The agreeable eye

an eudæmonistarchives

east of Eden in the land of Nod

A sleepless night, drowsing over Samson Agonistes. Dalila dandled forth, almost more specious than Helen among the Trojan Women, and the blind man missing his apotheosis, but not heroization. And then there are certain beautiful infelicities; I hesitate to say Milton loses his tone, but perhaps he clings rather too fiercely:

Chorus. But we had best retire, I see a storm?
Samson. Fair days have oft contracted wind and rain.
Chor. But this another kind of tempest brings.
Sam. Be less abstruse, my riddling days are past (1061–4).

Also:

Sam. Boast not of what thou wouldst have done, but do
What then thou wouldst, thou seest it in thy hand.
Harapha. To combat with a blind man I disdain,
And thou hast need much washing to be touched (1104–7).

It is a comfort to find I am not the only one nodding.1 One feels a certain sympathy with Bentley at such passages (forgoing, however, all ‘happy Conjectures’).

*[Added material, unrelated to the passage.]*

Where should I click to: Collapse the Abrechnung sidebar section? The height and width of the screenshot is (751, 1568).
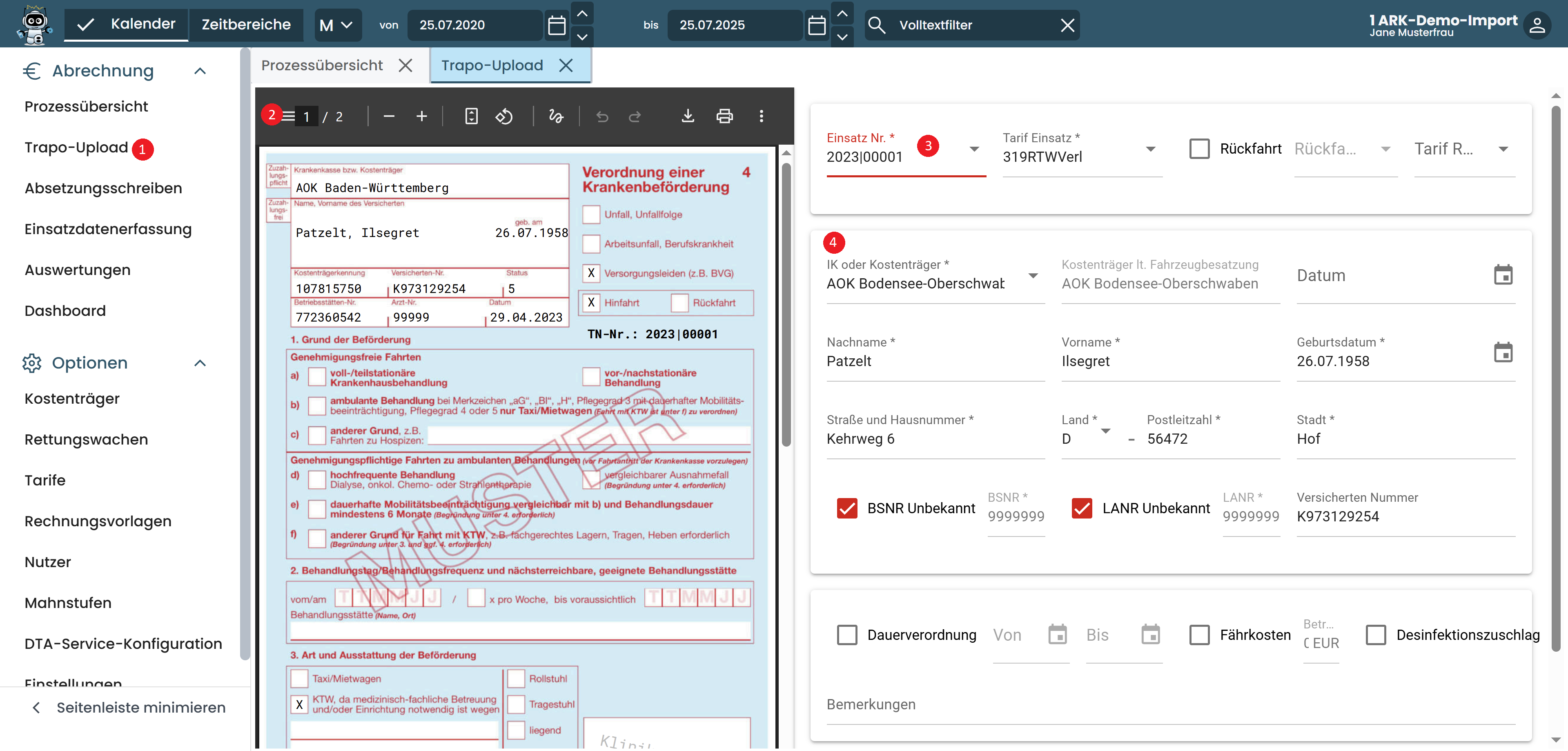(200, 71)
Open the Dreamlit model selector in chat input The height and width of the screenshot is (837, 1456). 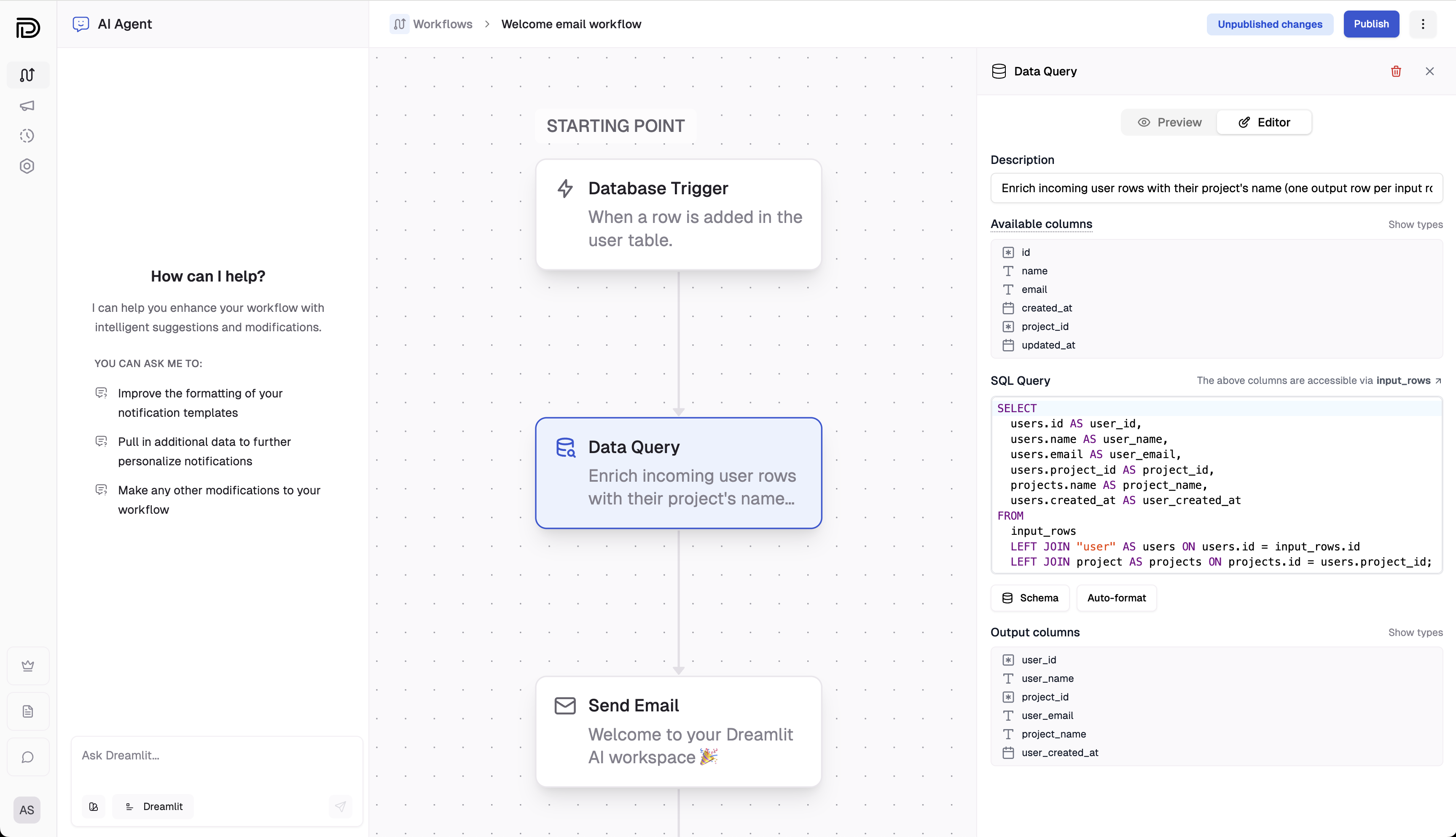[153, 806]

  1. Puts me in mind of a certain ‘suitably-attired-in-leather-boots/Head of a traveller’. More pompously, however, cf. Il. I.528–30:

    ἦ καὶ κυανέῃσιν ἐπ᾽ ὀφρύσι νεῦσε Κρονίων·
    ἀμβρόσιαι δ᾽ ἄρα χαῖται ἐπερρώσαντο ἄνακτος
    κρατὸς ἀπ᾽ ἀθανάτοιο· μέγαν δ᾽ ἐλέλιξεν Ὄλυμπον.